Identifying and Managing Overstaffed Branches


It will be increasingly hard to justify building and staffing branches in traditional ways without strategic thinking on how to drive down branch costs or drive up branch-dependent revenue.

This brief, Identifying and Managing Overstaffed Branches, is the third in a four-part series that identifies and quantifies cost items at credit unions.

Credit unions should have a firm grasp on their costs, but detailed cost analysis is not always easy to do. This brief ’s primary purpose is to point the way for credit unions that would like to analyze their own offerings and to offer benchmark numbers to credit unions without the resources to do their own detailed cost analysis. Thus, the data given are directionally useful, even if the credit unions cited differ from yours in size.

What is noteworthy is that of all the members who solely used the branch for savings account withdrawals, fully 65% of them were unprofitable at a member level.

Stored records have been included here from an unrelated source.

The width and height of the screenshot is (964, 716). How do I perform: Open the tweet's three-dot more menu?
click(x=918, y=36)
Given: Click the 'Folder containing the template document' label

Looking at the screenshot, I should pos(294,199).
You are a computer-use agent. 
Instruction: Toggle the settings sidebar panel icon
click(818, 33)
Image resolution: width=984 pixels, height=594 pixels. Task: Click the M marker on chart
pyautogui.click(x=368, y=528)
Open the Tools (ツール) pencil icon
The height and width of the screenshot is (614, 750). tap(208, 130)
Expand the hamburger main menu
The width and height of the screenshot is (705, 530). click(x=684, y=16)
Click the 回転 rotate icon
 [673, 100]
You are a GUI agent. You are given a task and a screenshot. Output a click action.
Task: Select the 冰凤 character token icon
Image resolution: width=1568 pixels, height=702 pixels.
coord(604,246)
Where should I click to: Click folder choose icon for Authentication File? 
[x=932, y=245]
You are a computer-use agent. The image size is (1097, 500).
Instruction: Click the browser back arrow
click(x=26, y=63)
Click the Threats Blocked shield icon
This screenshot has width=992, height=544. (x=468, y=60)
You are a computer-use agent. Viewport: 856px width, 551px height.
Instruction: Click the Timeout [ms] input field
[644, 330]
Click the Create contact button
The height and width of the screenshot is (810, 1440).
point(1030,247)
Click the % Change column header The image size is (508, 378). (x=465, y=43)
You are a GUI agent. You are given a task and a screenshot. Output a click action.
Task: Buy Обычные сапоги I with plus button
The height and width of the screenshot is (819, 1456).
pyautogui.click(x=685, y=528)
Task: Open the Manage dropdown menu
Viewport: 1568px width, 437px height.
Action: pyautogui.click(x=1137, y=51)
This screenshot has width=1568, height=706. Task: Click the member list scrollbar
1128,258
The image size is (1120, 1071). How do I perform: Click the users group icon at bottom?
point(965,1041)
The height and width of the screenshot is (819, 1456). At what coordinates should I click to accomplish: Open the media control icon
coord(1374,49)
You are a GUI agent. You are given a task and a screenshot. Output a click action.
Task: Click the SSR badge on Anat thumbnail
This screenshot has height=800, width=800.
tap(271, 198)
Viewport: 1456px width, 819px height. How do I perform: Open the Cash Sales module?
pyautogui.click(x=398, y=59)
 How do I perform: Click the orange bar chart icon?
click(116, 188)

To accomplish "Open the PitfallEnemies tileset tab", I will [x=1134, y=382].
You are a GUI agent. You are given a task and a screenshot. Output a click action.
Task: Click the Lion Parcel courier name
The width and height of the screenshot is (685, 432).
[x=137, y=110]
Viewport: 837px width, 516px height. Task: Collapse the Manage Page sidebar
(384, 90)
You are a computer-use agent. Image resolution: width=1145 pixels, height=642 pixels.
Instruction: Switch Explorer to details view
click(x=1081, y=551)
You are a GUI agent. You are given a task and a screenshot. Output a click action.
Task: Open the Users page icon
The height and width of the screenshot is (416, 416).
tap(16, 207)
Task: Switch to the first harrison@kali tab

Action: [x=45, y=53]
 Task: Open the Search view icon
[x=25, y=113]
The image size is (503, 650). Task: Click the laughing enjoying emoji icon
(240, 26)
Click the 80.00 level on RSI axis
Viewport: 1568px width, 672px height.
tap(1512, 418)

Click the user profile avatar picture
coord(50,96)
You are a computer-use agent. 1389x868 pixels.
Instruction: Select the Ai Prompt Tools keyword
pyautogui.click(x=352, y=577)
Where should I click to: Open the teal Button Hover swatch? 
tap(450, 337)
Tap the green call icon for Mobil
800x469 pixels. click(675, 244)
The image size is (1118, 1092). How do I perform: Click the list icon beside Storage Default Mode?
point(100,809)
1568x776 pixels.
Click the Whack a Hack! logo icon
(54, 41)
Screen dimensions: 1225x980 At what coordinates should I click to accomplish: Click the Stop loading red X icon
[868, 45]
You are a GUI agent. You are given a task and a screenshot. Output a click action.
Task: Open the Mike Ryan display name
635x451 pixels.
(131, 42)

As a final point of emphasis, this brief does not take a position on whether branches themselves are a problem. They are too intertwined in most credit unions’ delivery strategies to consider abandoning altogether. Instead, this report should be read as a critique of the urge to drive transactions to the branch when they can be better conducted elsewhere. Moving the members with a low profitability profile toward channels that will improve their profitability profile will better serve all members, who expect the credit union to grow and thrive.